- _Excerpted passage_:
════════

Every day in the United States, 130 people die from opioid overdoses.[1] To date, the opioid epidemic, as it has been termed, has claimed the lives of more than 420,000 people[2] and affected the lives of many more.[3] Because the drugs involved—codeine, oxycodone, and fentanyl, among others—are physically addictive,[4] anyone can become dependent and everyone is at risk.[5] The epidemic is even affecting our nation’s newborns, with neonatal abstinence syndrome increasing five-fold between 2004 and 2014.[6]

While the human cost of the opioid epidemic is undeniably tragic, its impact is felt economically as well. The National Institutes of Health’s National Institute on Drug Abuse estimates costs associated with overdoses, medical care, addiction treatment, lost productivity, criminal justice expenditures, and family support services at $78.5 billion per year.[7] Aligned with that figure, the non-profit health research and consulting organization Altarum has projected opioid-related costs, in the aggregate, to reach $1.5 trillion by 2020.[8]

Driving the epidemic, at least in part, is the fact that, beginning the 1990s, a number of the “big pharma” opioid manufacturers mounted marketing campaigns designed to persuade doctors to proscribe opioids for chronic, non-cancer pain.[9] These campaigns suggested that opioids were safe and that the risk of patient addiction could be mitigated.[10] The arguable falsity of those claims is now at the center of the massive multi-district litigation (“MDL”) assigned to Judge Dan Polster of the U.S. District Court for the Northern District of Ohio.[11]

At present, the MDL includes more than 2,300 individual cases brought by states, local governments, Native American tribes, and others.[12] The defendants include manufacturers responsible for allegedly deceptive marketing campaigns and distributors who allegedly failed to prevent the diversion of opioids to illegal markets.[13] And there are more than 300 other suits that have not been consolidated into the MDL, including several suits for increases in health insurance costs caused by the epidemic.[14]

The scope of this litigation and, perhaps more important, its most conspicuous results thus far—the bankruptcy of two defendants, Purdue Pharma (Purdue Frederick Company, Purdue Pharma Inc., and Purdue Pharma L.P.) and Insys (Insys Manufacturing LLC, Insys Pharma, Inc., and Insys Therapeutics, Inc.)[15]—should give insurers pause. How, in light of these developments, are insurers to conduct business in the midst of the ongoing crisis and its fallout? Because if the history of asbestos claims is any indicator,[16] the MDL is unlikely to bring an end to litigation, and the consequences for insurers, insureds, and other interested parties may last decades.

════════

- _Entries supplied_:

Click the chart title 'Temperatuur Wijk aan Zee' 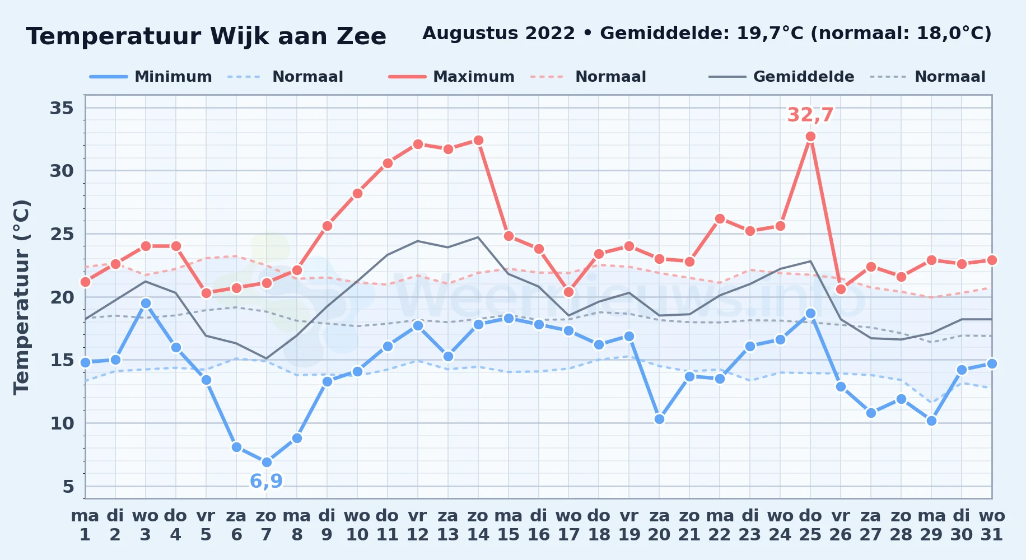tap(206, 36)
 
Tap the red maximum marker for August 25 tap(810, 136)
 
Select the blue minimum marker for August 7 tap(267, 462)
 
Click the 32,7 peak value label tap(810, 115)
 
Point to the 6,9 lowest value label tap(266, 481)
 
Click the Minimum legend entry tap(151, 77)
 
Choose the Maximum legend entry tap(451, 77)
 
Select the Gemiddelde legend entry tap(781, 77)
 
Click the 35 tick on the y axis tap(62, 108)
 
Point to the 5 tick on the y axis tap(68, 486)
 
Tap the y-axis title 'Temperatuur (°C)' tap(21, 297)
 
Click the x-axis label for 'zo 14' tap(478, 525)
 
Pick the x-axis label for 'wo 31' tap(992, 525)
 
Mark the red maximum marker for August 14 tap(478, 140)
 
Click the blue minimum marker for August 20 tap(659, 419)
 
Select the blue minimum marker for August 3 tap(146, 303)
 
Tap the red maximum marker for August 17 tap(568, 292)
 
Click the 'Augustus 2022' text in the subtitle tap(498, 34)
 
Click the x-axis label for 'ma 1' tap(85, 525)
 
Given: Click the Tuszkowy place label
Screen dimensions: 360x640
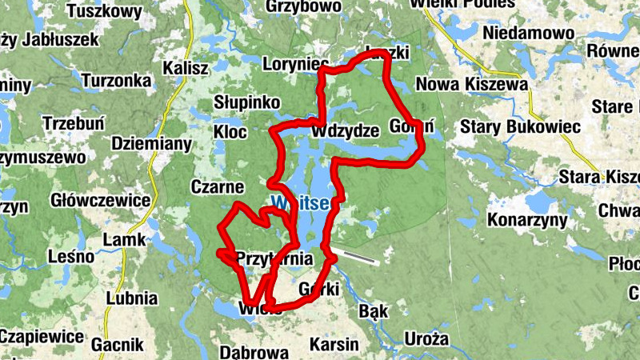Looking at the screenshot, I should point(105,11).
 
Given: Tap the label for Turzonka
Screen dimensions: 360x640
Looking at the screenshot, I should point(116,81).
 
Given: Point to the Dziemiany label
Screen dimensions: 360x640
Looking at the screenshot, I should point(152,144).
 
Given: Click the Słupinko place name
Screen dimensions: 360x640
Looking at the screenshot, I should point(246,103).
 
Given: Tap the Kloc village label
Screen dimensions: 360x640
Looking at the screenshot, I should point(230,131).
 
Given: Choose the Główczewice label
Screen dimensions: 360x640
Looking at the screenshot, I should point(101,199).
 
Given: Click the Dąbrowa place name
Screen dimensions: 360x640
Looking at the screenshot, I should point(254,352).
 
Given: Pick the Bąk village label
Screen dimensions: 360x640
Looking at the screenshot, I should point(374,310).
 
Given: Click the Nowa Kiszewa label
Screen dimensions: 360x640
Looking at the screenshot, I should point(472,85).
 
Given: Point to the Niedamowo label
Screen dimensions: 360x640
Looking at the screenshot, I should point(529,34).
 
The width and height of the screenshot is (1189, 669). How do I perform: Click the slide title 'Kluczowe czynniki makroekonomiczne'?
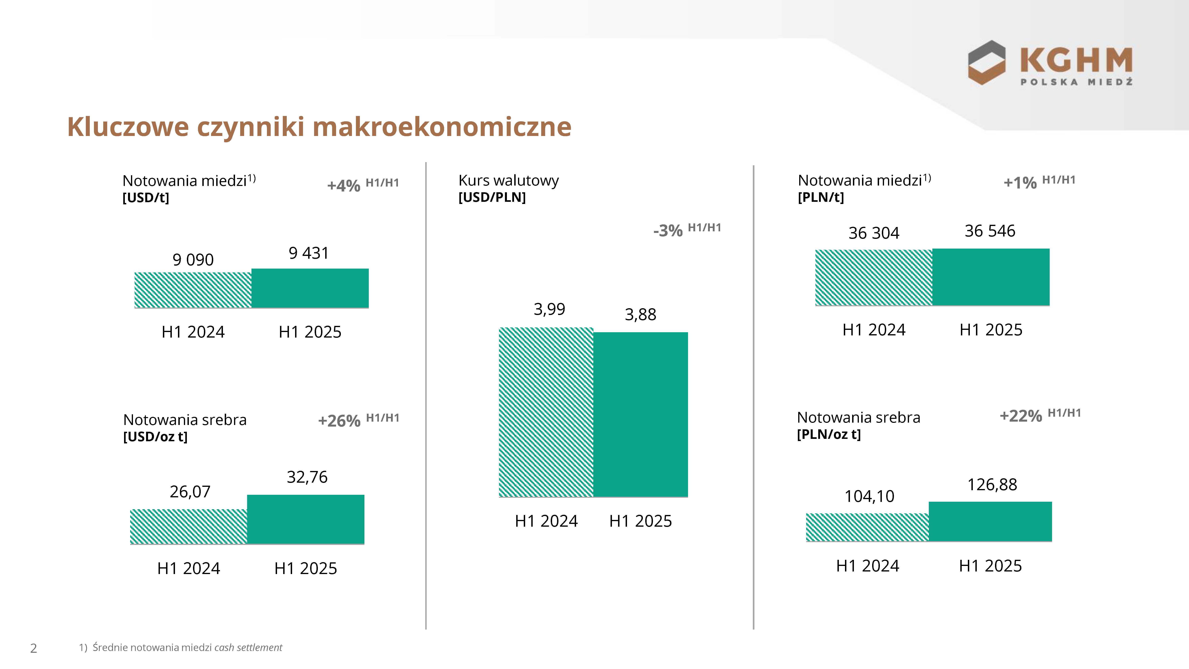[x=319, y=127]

════════

- _Tasks and exercises_:
a) Could you rewrite the paragraph of the opioid passage that begins "At present, the MDL includes" as a short list, keeping its main facts?
b) Can you repeat the opioid passage word for word, from "The scope of" up to and including "may last decades."?

- _Task solutions_:
a)
- The MDL currently includes more than 2,300 individual cases brought by states, local governments, Native American tribes, and others.
- Defendants include manufacturers responsible for allegedly deceptive marketing campaigns and distributors who allegedly failed to prevent the diversion of opioids to illegal markets.
- More than 300 other suits have not been consolidated into the MDL, including several over increases in health insurance costs caused by the epidemic.

b)
The scope of this litigation and, perhaps more important, its most conspicuous results thus far—the bankruptcy of two defendants, Purdue Pharma (Purdue Frederick Company, Purdue Pharma Inc., and Purdue Pharma L.P.) and Insys (Insys Manufacturing LLC, Insys Pharma, Inc., and Insys Therapeutics, Inc.)[15]—should give insurers pause. How, in light of these developments, are insurers to conduct business in the midst of the ongoing crisis and its fallout? Because if the history of asbestos claims is any indicator,[16] the MDL is unlikely to bring an end to litigation, and the consequences for insurers, insureds, and other interested parties may last decades.